Etienne_Perot · November 27, 2018, 11:05am

import torch
import time

N = int(1e7)
x = torch.LongTensor(N).random_(100000)
x = x.cuda()

torch.cuda.synchronize()
start = time.time()
unique, inv=torch.unique(x, sorted=False, return_inverse=True)
torch.cuda.synchronize()
print(time.time()-start)

which gives 2 minutes on a TitanX and 0.89 s on CPU.
it seems torch.unique runtime grows rapidely with the number of unique values on GPU?

EDIT:
i tried with rusty’s “Pytorch Unique” package and it is much faster on GPU (around 40ms, but much slower in CPU (7.19 s) ). https://github.com/rusty1s/pytorch_unique…

ptrblck · November 27, 2018, 12:03pm

Thanks for reporting it!
I could reproduce this issue and will have a look at the current implementation.

Etienne_Perot · November 27, 2018, 1:07pm

Small precision, the alternative unique does not return the inverse indices, so probably not comparable to torch.unique.

ptrblck · November 27, 2018, 1:27pm

That’s right. For CPU it uses the numpy implementation, which might be a bit slower.
However, the difference between the current torch implementation between CPU and GPU tensors is quite large, so I would like to see, if something changed internally, since the code was timed before being released.

Etienne_Perot · December 4, 2018, 10:42am

hello, did you find the reason behind the slow GPU run-time?

ptrblck · December 5, 2018, 1:39pm

I’m still investigating if it’s a performance regression from a certain patch or if it was slow from the beginning for these large 1-dim tensors using my old tests I’ve written for torch.unique.

Etienne_Perot · December 11, 2018, 9:08am

Hello! May I ask where is the cuda kernel code in pytorch repository for torch.unique?
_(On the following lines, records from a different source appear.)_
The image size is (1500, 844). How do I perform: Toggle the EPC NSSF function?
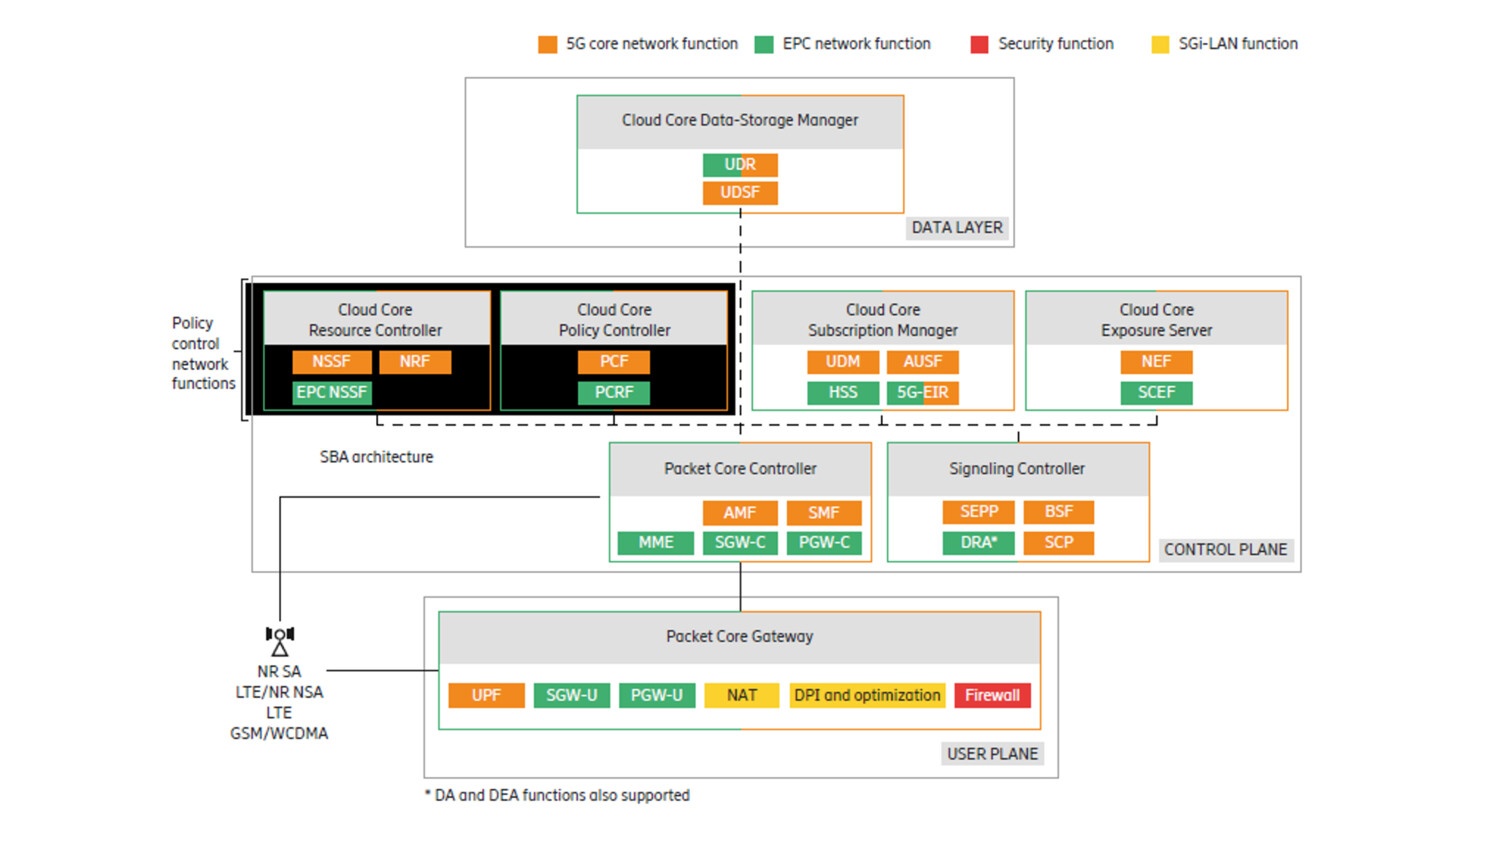[331, 393]
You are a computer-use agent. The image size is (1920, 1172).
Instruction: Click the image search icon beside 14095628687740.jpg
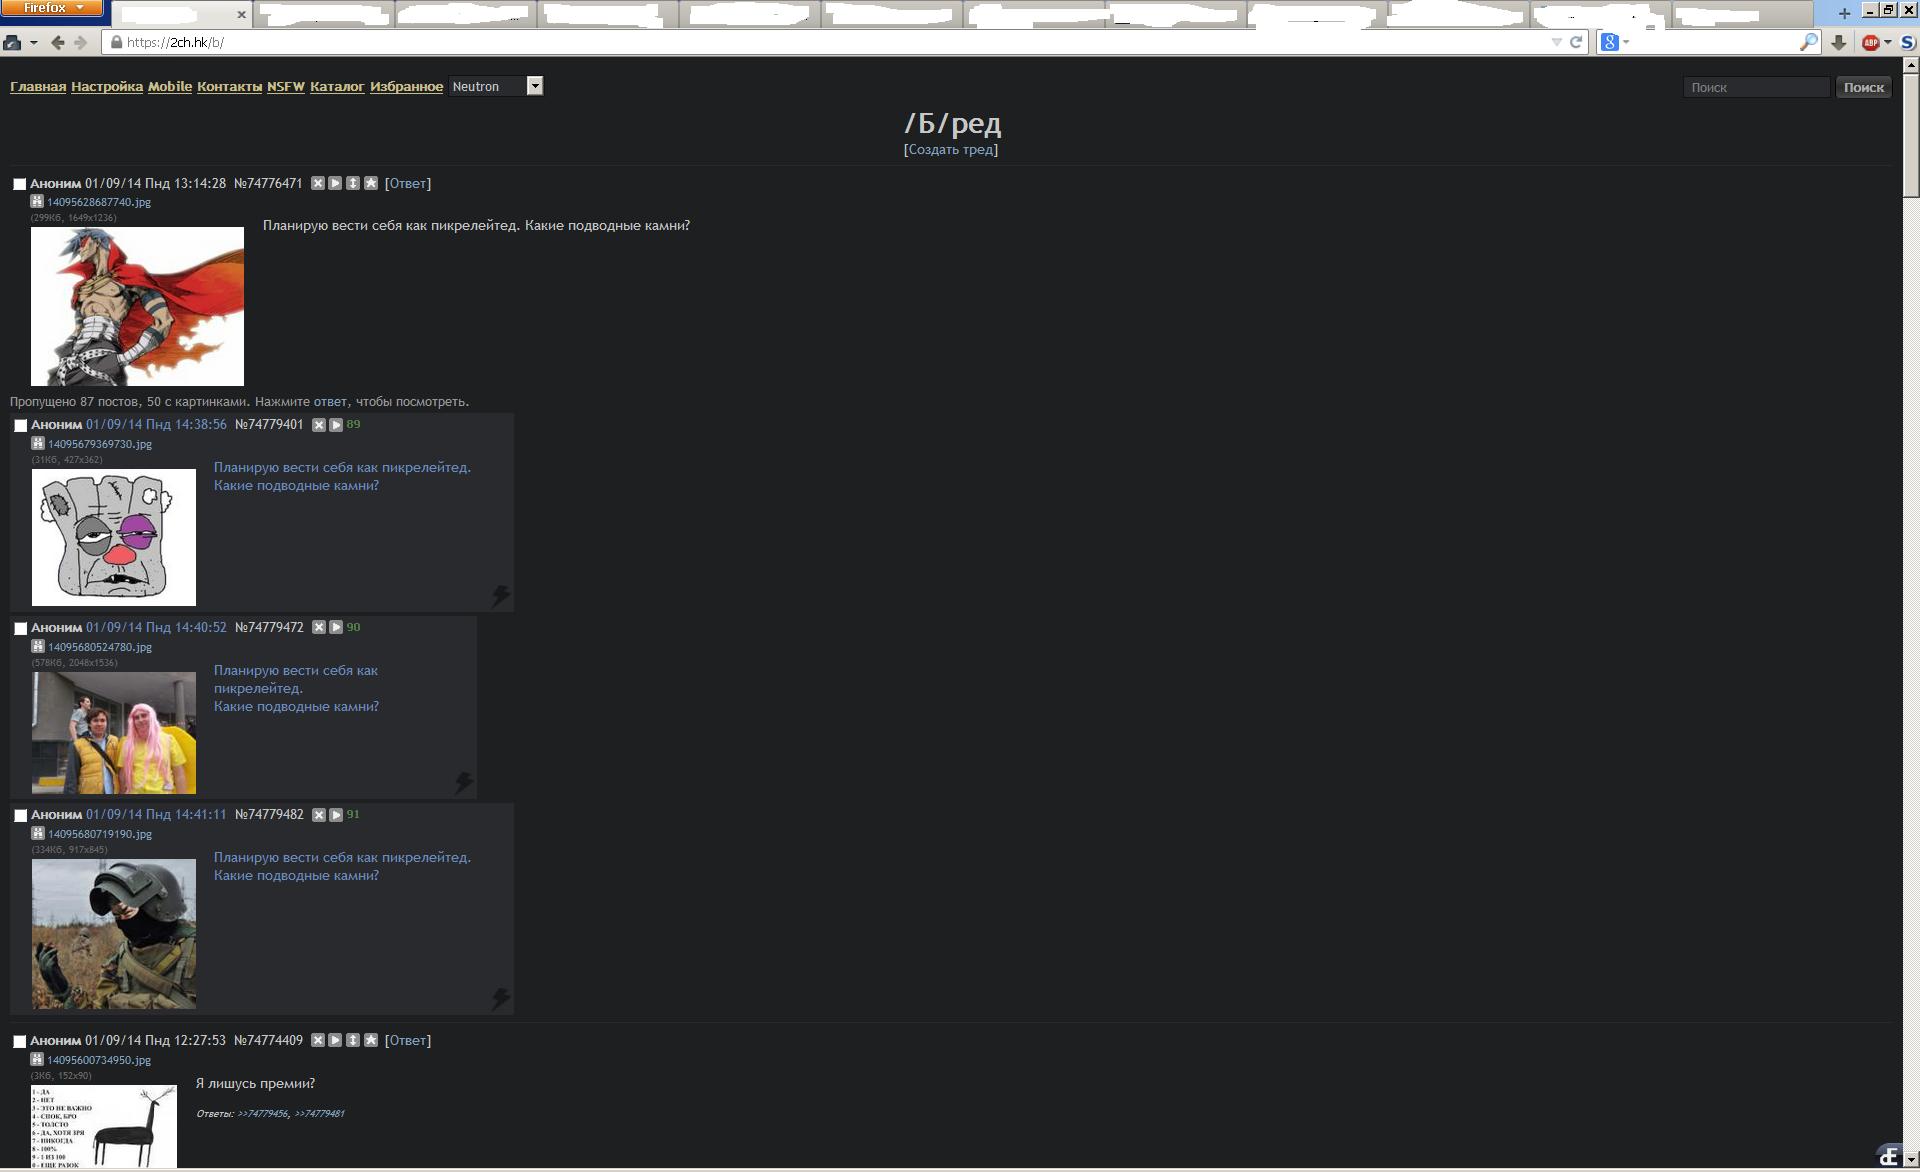click(37, 202)
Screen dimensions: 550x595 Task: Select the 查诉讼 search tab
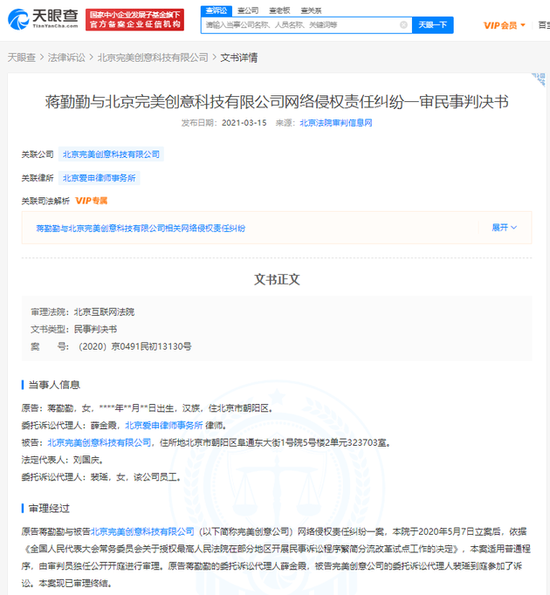pos(216,11)
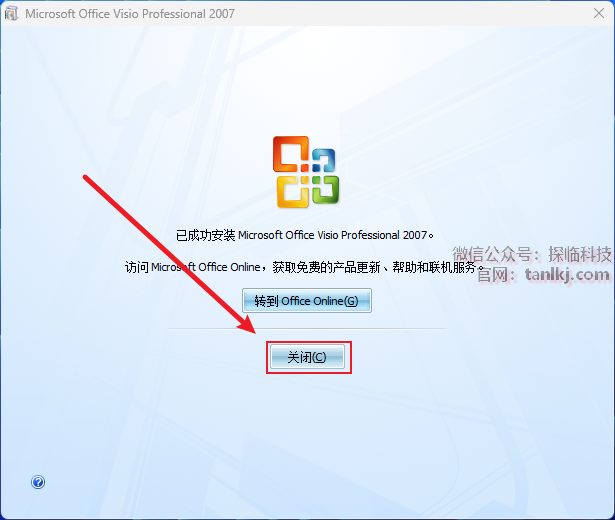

ptrblck · December 11, 2018, 11:31am

Sure, you can find it here.

Etienne_Perot · December 11, 2018, 8:04pm

thanks for the link. I have just noticed if you remove torch.cuda.synchronize the time seems faster now (note: i recently updated to torch 1.0) on gpu for torch.unique (like 10ms vs 2 minutes). So is it possible that the problem is not so much the function itself, but a bug somewhere else?

import torch
import time

start = time.time()
N = int(1e7)
Nuniq = int(1e6)
x = torch.LongTensor(N).random_(Nuniq)
x = x.cuda()
runtime = (time.time()-start)
print('runtime allocation: ', runtime)

start = time.time()
for i in range(rounds):
---- uniq, inv = torch.unique(x, return_inverse=True)
uniq[…] = 0 #add this to be sure
inv[…] = 0
runtime = (time.time()-start)/rounds
print('runtime: ', runtime)
m_items = N/1000000.0
mevs = m_items/runtime;
print('mev/s: ', mevs)

ptrblck · December 12, 2018, 7:04am

Since CUDA calls are asynchronous, you should synchronize it before starting and stopping the timer. Otherwise you’ll be timing the kernel launch.

Etienne_Perot · December 12, 2018, 7:58am

Ok. So it is just due to the quadratic inverse_kernel_cuda ? (when number of uniques is rougly number of elements)

ptrblck · January 7, 2019, 10:26pm

The issue is being tracked here.
Thanks for reporting it @Etienne_Perot!